### Exercise details
The lines to copy are those holding the string "dimensions" in the entries below.

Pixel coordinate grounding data
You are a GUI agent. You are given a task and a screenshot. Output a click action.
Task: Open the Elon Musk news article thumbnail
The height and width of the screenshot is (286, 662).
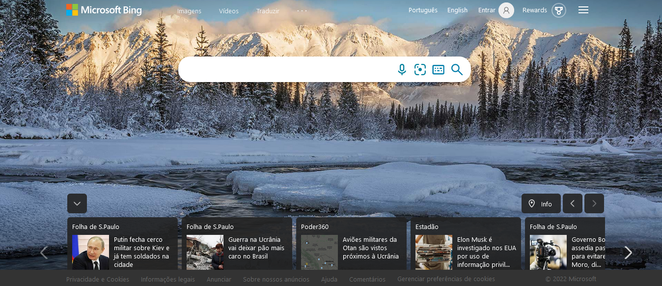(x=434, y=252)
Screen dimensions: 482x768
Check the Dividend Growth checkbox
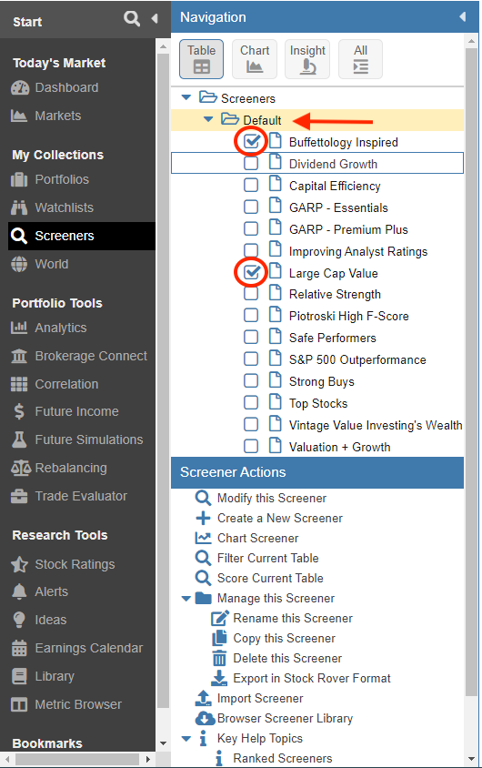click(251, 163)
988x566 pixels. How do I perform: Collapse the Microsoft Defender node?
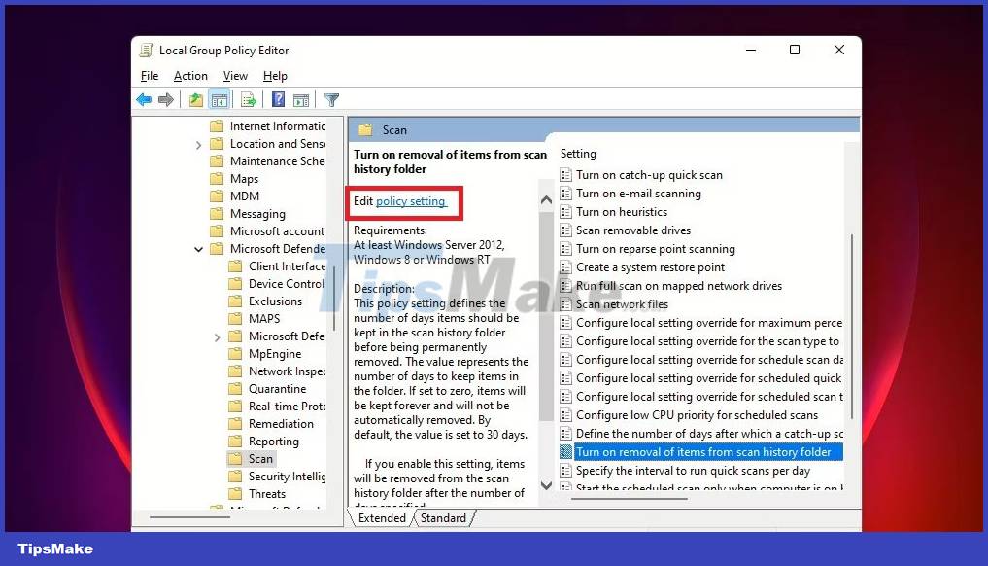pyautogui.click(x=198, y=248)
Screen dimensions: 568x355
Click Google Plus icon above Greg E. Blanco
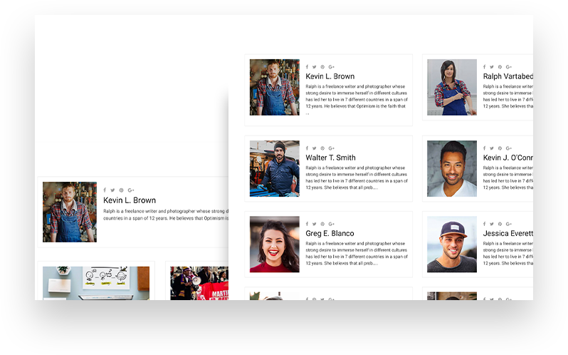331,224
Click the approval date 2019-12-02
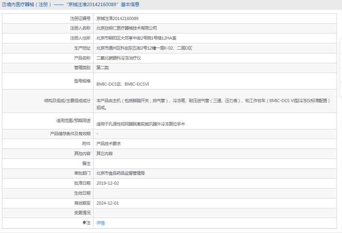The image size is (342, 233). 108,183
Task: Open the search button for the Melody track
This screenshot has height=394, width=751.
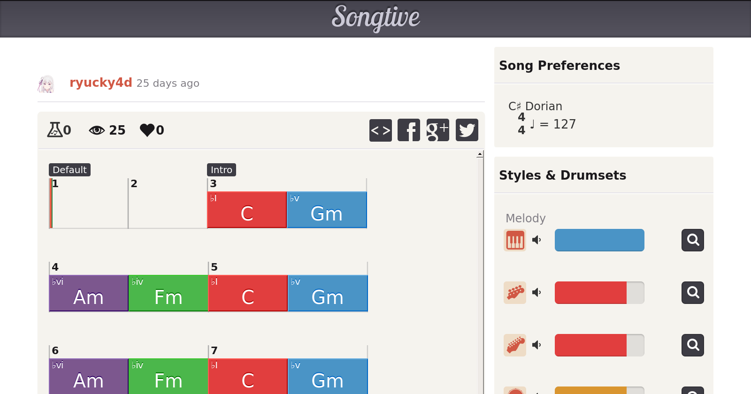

### Solution for this problem
Screen dimensions: 482x768
Screen dimensions: 568x355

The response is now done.